Under current law, if an employer offers an employee coverage that Obamacare deems affordable—premiums for a self-only plan are no more than 8.5% of household income—then neither the employee nor his or her family are eligible for premium tax credits in the ACA exchanges.
Media reports suggest that Biden political appointees may be pushing career officials to revisit the definitive conclusion they arrived at during the Obama administration that such a “fix” could not be accomplished without legislation.
Like the Obama administration, the Biden administration does not have the authority to address the family glitch through regulation. It is up to Congress to decide the policy considerations and tradeoffs in making such a “fix.”
Besides being illegal, there would be significant negative consequences of an administrative fix:
Businesses, families, and taxpayers would be harmed
- Businesses that currently offer family coverage would have strong incentives to either stop offering coverage or to make family coverage unaffordable.
- Federal budgetary costs would soar as millions more flock to the exchanges for subsidized coverage, especially if the temporary open-ended income eligibility were made permanent.
- Employers could be forced to collect information about total household income, a privacy invasion.
- Businesses would face new and more complicated employer penalties.
Significant Litigation Risk
- Employers who would be subject to penalties under a new interpretation will be harmed and will almost certainly bring suit.
- A new interpretation would give individuals who were harmed by the previous interpretation cause to sue and potentially gain compensation.

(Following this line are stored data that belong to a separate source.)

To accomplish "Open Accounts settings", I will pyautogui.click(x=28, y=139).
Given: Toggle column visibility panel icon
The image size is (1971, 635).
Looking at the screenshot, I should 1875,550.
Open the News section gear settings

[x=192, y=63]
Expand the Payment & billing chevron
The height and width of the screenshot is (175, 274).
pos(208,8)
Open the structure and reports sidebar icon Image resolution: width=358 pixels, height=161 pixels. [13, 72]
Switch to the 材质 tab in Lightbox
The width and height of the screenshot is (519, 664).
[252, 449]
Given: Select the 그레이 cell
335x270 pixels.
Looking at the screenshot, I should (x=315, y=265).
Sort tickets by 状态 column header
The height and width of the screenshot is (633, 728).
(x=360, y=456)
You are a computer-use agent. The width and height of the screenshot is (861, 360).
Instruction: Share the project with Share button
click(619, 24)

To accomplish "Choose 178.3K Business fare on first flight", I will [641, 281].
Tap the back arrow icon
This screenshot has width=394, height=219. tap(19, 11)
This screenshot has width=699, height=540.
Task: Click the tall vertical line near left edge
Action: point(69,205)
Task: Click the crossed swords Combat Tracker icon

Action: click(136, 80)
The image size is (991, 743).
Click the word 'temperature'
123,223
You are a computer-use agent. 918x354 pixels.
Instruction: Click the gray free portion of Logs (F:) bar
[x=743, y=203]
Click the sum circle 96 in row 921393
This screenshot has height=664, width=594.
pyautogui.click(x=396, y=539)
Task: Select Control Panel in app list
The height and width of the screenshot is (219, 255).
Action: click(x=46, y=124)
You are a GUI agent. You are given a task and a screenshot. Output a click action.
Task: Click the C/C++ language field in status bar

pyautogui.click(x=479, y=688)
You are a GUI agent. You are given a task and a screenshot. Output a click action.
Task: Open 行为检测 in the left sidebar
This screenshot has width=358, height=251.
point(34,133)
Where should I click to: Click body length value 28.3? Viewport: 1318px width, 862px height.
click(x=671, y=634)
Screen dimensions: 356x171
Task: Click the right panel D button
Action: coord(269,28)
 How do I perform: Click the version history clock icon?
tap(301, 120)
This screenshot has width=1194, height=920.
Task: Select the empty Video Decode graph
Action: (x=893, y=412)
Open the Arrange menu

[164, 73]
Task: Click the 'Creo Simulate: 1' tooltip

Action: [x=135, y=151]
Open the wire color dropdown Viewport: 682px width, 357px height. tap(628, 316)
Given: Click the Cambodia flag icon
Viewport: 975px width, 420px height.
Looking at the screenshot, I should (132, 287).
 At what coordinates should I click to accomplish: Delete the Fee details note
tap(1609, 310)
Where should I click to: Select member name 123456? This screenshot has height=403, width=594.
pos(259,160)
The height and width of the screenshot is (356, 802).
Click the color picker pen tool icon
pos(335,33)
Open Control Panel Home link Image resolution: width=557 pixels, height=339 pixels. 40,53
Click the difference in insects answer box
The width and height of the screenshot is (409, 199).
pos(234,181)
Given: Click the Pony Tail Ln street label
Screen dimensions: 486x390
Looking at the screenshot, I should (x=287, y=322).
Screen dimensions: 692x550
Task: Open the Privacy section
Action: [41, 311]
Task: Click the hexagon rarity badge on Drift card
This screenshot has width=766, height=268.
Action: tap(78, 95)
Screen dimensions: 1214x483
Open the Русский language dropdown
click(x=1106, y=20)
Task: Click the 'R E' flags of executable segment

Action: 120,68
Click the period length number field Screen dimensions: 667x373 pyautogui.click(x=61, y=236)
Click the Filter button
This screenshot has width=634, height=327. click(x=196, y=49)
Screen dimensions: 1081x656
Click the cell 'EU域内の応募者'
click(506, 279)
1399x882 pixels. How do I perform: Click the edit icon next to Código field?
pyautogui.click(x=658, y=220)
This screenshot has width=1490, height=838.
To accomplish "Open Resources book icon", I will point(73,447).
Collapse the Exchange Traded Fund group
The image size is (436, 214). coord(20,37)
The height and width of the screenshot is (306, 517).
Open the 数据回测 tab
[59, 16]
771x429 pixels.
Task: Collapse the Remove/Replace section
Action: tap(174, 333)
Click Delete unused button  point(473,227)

The IRS and Treasury are loathe to open the door to this type of lawsuit.
- Fewer than one in 10 of the 5.1 million people who fall into the family glitch are uninsured. Thus, “fixing” the family glitch would cause millions to replace their current private spending on insurance with massive taxpayer-funded subsidies, adding even further to federal entitlement expenditures.
The Obama administration faced significant political pressure to “fix” the family glitch and the IRS and Treasury conducted a thorough review of the issue. But even though it stretched and sometimes disregarded the statute in implementing the ACA, the IRS and Treasury determined that “affordability” is based on self-only coverage and issued rules confirming that.
The “family glitch” is not a glitch at all but rather the only valid conclusion of a proper legal and policy review of the statute. Obamacare contained a firewall between affordable employer coverage and PTC eligibility so that people who were offered affordable workplace coverage would not be eligible for a PTC. This was primarily to keep the cost of the program in check and avoid people ditching employer coverage for a heavily subsidized exchange plan if the employer provided coverage.
Basing PTC eligibility on the affordability of self-only coverage kept the cost of the program below the threshold President Obama required, reduced disruption of popular employer coverage, and avoided broadening the employer mandate penalties.